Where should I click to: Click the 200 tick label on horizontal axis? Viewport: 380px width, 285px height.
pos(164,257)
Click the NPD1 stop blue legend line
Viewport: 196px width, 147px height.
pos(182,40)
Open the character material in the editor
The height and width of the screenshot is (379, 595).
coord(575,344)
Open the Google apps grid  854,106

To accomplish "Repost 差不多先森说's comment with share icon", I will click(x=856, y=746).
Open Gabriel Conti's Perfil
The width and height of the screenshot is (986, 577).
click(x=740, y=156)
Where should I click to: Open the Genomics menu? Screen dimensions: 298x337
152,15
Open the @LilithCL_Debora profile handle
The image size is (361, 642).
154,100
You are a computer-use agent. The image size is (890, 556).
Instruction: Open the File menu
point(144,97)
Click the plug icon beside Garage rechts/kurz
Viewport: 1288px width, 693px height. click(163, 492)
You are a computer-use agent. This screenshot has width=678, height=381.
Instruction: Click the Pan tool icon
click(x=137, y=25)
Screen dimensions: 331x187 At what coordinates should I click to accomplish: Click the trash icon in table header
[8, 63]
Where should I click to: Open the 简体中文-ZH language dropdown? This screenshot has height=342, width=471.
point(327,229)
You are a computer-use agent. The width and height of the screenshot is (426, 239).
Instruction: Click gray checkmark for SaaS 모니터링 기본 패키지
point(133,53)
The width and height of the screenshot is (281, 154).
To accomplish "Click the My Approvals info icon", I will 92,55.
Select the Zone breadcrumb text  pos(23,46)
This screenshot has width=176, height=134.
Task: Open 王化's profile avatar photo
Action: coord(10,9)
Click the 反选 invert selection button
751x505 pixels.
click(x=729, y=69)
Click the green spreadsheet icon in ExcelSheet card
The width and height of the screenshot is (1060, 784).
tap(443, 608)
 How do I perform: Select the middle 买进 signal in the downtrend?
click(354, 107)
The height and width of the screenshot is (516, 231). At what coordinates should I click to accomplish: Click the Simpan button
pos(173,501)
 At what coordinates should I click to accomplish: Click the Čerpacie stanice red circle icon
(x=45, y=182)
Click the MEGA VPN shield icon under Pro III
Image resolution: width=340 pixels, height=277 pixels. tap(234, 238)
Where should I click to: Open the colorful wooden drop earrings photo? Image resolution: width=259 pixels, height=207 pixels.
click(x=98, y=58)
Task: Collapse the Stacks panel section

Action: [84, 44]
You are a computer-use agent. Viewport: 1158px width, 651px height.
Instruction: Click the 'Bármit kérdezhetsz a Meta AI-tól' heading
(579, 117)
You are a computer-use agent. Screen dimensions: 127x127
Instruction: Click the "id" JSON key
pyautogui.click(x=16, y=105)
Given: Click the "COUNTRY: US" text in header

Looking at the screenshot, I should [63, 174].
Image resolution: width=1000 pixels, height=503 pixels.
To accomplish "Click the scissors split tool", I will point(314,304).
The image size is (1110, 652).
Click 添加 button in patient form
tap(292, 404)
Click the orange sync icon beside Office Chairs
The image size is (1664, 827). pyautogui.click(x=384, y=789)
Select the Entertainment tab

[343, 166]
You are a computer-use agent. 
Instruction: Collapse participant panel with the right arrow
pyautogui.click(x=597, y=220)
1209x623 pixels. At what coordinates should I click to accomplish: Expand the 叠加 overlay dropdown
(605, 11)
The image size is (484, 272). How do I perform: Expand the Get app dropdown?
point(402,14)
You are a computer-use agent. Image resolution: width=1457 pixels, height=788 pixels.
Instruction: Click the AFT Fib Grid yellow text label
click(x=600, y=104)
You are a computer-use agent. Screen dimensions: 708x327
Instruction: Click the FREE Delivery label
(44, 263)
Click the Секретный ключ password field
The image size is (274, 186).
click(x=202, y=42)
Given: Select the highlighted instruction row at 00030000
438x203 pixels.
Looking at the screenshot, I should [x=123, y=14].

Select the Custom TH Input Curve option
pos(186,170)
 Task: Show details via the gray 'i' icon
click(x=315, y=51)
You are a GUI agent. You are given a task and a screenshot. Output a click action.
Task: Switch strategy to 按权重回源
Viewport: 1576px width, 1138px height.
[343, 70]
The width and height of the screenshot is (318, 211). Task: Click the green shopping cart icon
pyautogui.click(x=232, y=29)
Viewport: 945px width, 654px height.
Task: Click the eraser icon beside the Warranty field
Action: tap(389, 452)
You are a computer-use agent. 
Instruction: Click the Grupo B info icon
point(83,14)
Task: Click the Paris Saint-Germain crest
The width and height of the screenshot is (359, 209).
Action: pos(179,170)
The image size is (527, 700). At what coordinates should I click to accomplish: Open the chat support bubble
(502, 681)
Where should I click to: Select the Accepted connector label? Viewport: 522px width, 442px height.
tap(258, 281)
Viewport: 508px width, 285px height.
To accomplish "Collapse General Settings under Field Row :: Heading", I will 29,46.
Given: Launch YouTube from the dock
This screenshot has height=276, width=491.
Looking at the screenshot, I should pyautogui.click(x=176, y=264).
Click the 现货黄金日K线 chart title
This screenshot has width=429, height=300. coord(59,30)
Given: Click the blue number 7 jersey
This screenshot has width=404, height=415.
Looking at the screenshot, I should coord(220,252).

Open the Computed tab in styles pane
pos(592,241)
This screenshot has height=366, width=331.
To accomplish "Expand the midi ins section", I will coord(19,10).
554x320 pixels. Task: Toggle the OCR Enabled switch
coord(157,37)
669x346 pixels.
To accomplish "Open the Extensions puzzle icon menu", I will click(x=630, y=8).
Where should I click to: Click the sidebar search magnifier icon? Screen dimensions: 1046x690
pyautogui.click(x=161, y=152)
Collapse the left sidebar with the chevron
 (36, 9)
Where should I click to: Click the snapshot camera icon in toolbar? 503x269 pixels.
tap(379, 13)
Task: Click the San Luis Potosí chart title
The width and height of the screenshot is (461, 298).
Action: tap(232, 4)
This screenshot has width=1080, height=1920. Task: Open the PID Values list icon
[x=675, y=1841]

Requirement:
Retype only the stretch of lines above starting at the one with "The image size is (484, 272)." and stopping at the one with "You are a computer-use agent. Screen dimensions: 708x327", exactly as written, with both kept.

Answer to the problem:
The image size is (484, 272). How do I perform: Expand the Get app dropdown?
point(402,14)
You are a computer-use agent. Image resolution: width=1457 pixels, height=788 pixels.
Instruction: Click the AFT Fib Grid yellow text label
click(x=600, y=104)
You are a computer-use agent. Screen dimensions: 708x327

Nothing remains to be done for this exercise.